Implications for Occupational Therapy Practice
Occupational therapy practitioners need to identify which outcome measures are being used in PAC settings and seek to have input into the assessment of or screening for those measures at the facility level. Coding of MDS items may be designated to a particular discipline for the sake of convenience, leaving occupational therapy out of the process. Moreover, occupational therapists might prefer that coding of items be delegated to another discipline to decrease workload. However, if the coded measures do not accurately represent the functional performance needs or gains achieved and outcomes do not support the cost of the intervention, then occupational therapy’s significance could be diminished. We believe that accurate coding is best completed by the discipline providing the intervention related to the outcome measures. Occupational therapists in an SNF or other PAC setting can, under Medicare guidance, code not only the self-care measures but also the mobility measures. Occupational therapy addresses functional mobility with interventions related to ADLs and instrumental ADLs, but practitioners must step up to be involved at this level.

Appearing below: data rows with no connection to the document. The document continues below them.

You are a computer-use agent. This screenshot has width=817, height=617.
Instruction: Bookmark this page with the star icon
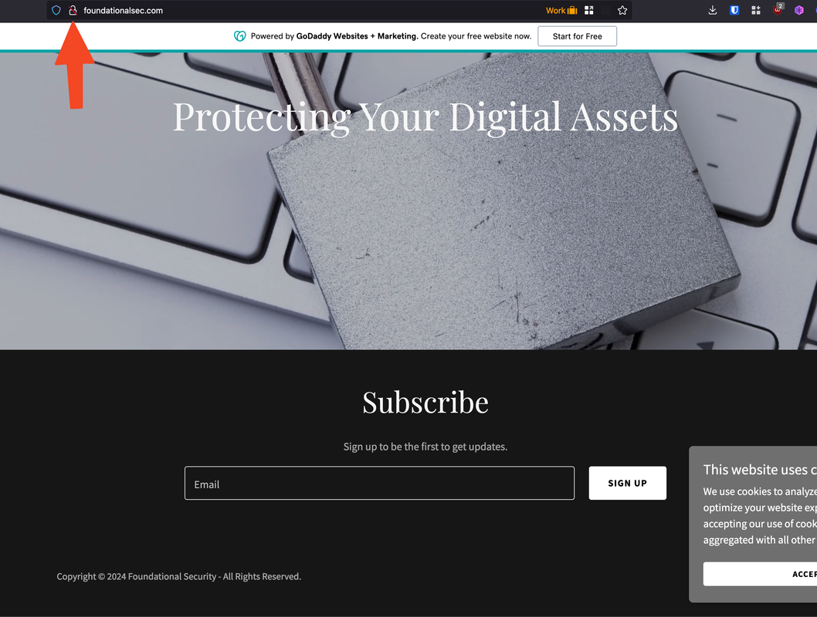622,10
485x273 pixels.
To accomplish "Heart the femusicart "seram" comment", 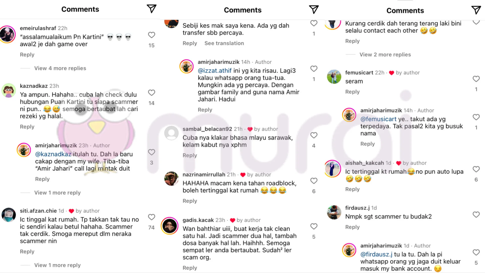I will pyautogui.click(x=476, y=79).
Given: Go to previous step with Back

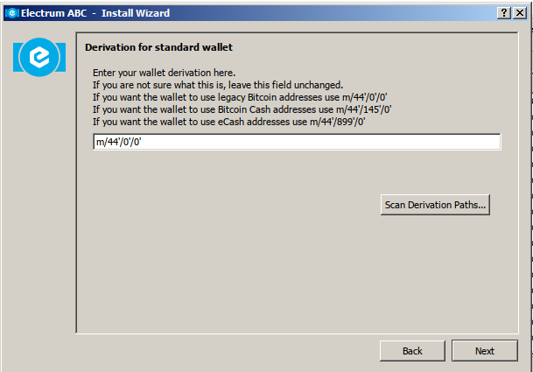Looking at the screenshot, I should (412, 351).
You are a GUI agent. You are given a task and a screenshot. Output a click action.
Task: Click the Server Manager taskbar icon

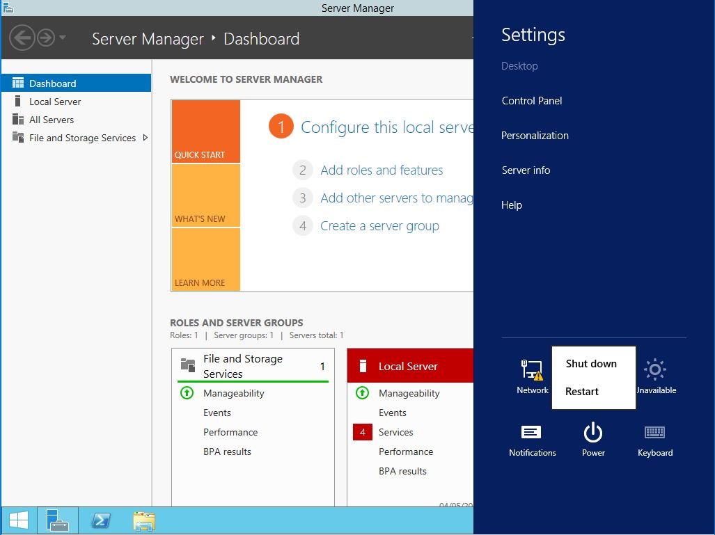[x=57, y=520]
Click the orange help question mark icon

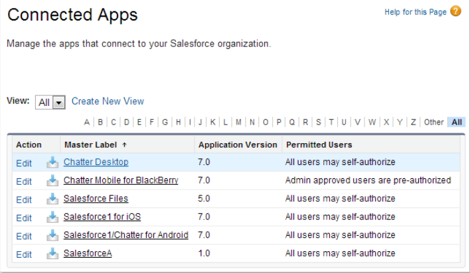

AOTA has worked and continues to work in the prelegislative, legislative, and regulatory implementation process required to develop new outcome measures (AOTA, 2015a). Further research with much larger databases of Medicare-identified outcomes is possible, and occupational therapy has an opportunity to participate. However, good analysis depends on the input of good data. In addition to promoting research, every individual practitioner in a PAC setting must be involved in recording data and must take responsibility for accurate coding of patient functional changes. The success of future research and occupational therapy’s future in PAC settings will be ensured only if researchers are provided the correct analysis of patient needs and outcomes through accurate and informed reporting, beginning with the involvement of and vigilant implementation by practitioners in every PAC setting.